We had heard about an island with an old graveyard the last time we were in Montezuma, but had never been able to reach it. The only way across was to walk when the tide was low and we had never managed to catch the tide at the right time. This trip we were going to. We set out down the beach, snorkeling gear and camera in hand, and waited for the tide. As it lowered, we began to walk across and finally made it just as the tide was rising again. We spent the day discovering the island, snorkeling around the reef, and looking among the ancient graves. At dusk the tide lowered again and we set off for home.

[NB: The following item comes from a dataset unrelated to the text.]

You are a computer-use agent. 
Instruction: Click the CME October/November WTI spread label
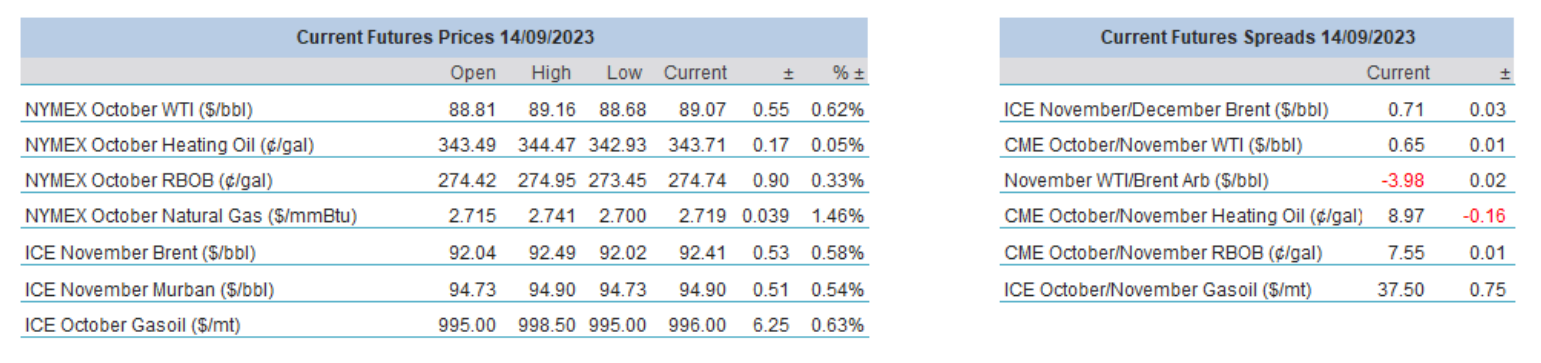point(1152,145)
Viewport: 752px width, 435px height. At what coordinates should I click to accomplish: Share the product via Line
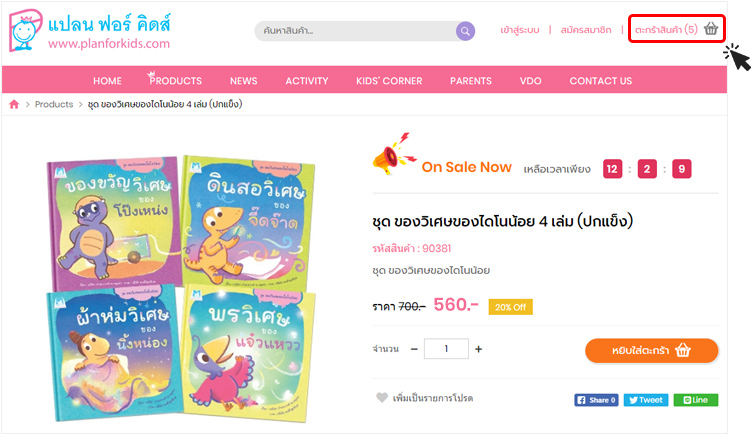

After reading from our travel book, we discovered that we were just on the other side of the peninsula from what was considered the most beautiful beach in Costa Rica. Since we were only staying night by night at our Inn, we packed our things and set out for Mal Pais. The road there was scary, through the mountains of jungle over crooked roads that were so covered in mud that we slid a few times whenever we have to curve around the bends. Upon arrival we found a beautiful resort and since we had budgeted the past three nights, we decided to splurge for the remainder of our time in Costa Rica.
The Moana Lodge was amazing. They had a restaurant that over looked the entire Pacific Ocean, swinging lounges, and rooms that were immaculately decorated. The staff was so generous and willing to help with anything. We were very lucky to have found it. After checking in we went for a hike near the Cabo Blanco National Forest around the beaches next to the clearest waters we had seen yet. We hiked for hours, taking in the sights, and resting along the way against the sounds of the jungle and crashing waves. For dinner we ate in the restaurant against the setting sun, and then went swimming in the pool until we retired.
The next three days were full of snorkeling, surfing (which I did not do well), and relaxing. The beaches in Mal Pais are white sand and absolutely beautiful. They make one believe in magic, in mysticism. It was the best three days of the whole trip, and it gave us the honeymoon we wished for even though we had to make quite a detour in the beginning. The day before our flight, we left Mal Pais with great dismay. We wanted to stay longer, to remain in the land of tropic bliss. As we drove to the ferry and boarded, I thought of how things had changed since the last time I left the peninsula, of how when I left, I had left in love yet knew not if I would ever see the man again. This time, I left with the man by my side, hand in hand, to begin our life together and continue on with our random adventures of humorous circumstance. We would recommend that kind of honeymoon to anyone.